Peki, ne yapılabilir? Örneğin sosyalist bir Belediye Başkan adayı, seçilmediğinde bile belediyede olup bitenleri takip edip -ha bin oy almış ha milyon farketmez- kendisine oy veren yurttaşların çıkarlarına göre politikalar üretmeli ve elindeki politika aletleriyle bunların uygulanmasını sağlamaya çalışmalıdır. Böylece onu tercih etmiş olan seçmen, kendisinin de belediye politikalarında her an etkin olduğunu hisseder. Ama nerede? Seçimden sonra kaybeden, çaktırmadan “ihale bana kalmadı” diye sevinip başka konularda sözle sosyalistiğine devam edecektir.

* * *

Haklı olarak “onu bunu suçlaması kolay, Osman, sen ne yapıyorsun” diye sorabilirsin.

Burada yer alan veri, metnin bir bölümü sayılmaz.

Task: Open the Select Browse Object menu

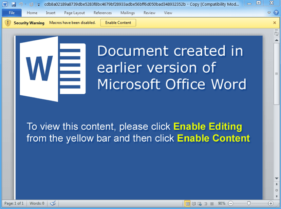Action: (x=277, y=190)
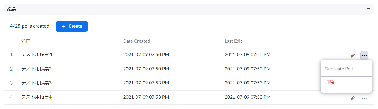Viewport: 378px width, 109px height.
Task: Open poll テスト用投票3
Action: (36, 83)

Benim yeteneğim ve birikimim, anlama, anlatma, anlaşma üzerinedir; kısaca “anla[t|ş]ma” diye yazıyorum.

Herkes üzerine düşeni yapmalı. Ben de -ders vermeyi rahatsız edici bulduğum için ders, program vb. demiyorum- söyleşi grubu oluşturmayı düşündüm. En iyi olduğum iki konuda; “Anla[t|ş]ma” ve “Siyasal İktisat”.

Hani düşünürsün de düşündüğünü düşündüğün gibi ifade etmezsin; başka biçimde sunarsın. Düşünme (teori) dilinle konuşma (pratik) dilin ayrıdır. Neoliberalizmin kurulu olup dağılmaya başladığı içinde bulunduğumuz dönemde, düşünme dili ile konuşma dili arasında kapatılamaz yarıklar oluşuyor; özellikle Türkçede. Söyleşi grubu, katılımcılarının hem genel olarak hem de iktisat konusunda konuşma dillerinin düşünme dillerine yaklaşmasını amaçlıyor.

Aralık ayı içinde yaptığım çağırıya, yeterinden az talep geldi. Suçun bende olduğunu, tanıtımını beceriklice yapamadığımı düşünüyorum. Şimdi bir daha çağrı yapıyorum. Umarım bu sefer tanıtmayı becerebilirim de katılım olur, başlarız.

* * *

Tuncay Özkan, Yalçın Küçük, Merdan Yanardağ ve Doğu Perinçek, çok erken bir dönemde Türkiye’yi kapışçıların ne hale getireceğini görüp gözlerini budaktan sakınmadan tüm olanaklarıyla mücadeleye başladılar.

Keşke başarıya daha önce ulaşılsaydı da şimdi onları kıran kırana eleştirseydim.

Tutukluluklarından kurtulmaları, yeni dönemin başladığını gösteriyor.

Hem onların özgür kalmalarından, hem de yeni dönemin başlamasından dolayı sevinçliyim.

Ve sevincim tarifsiz.

Güç oyunları bitti, şimdi çok emek sarfetmemiz gerekiyor.

Hepberaber üreteceğimiz güzel günlerimiz var.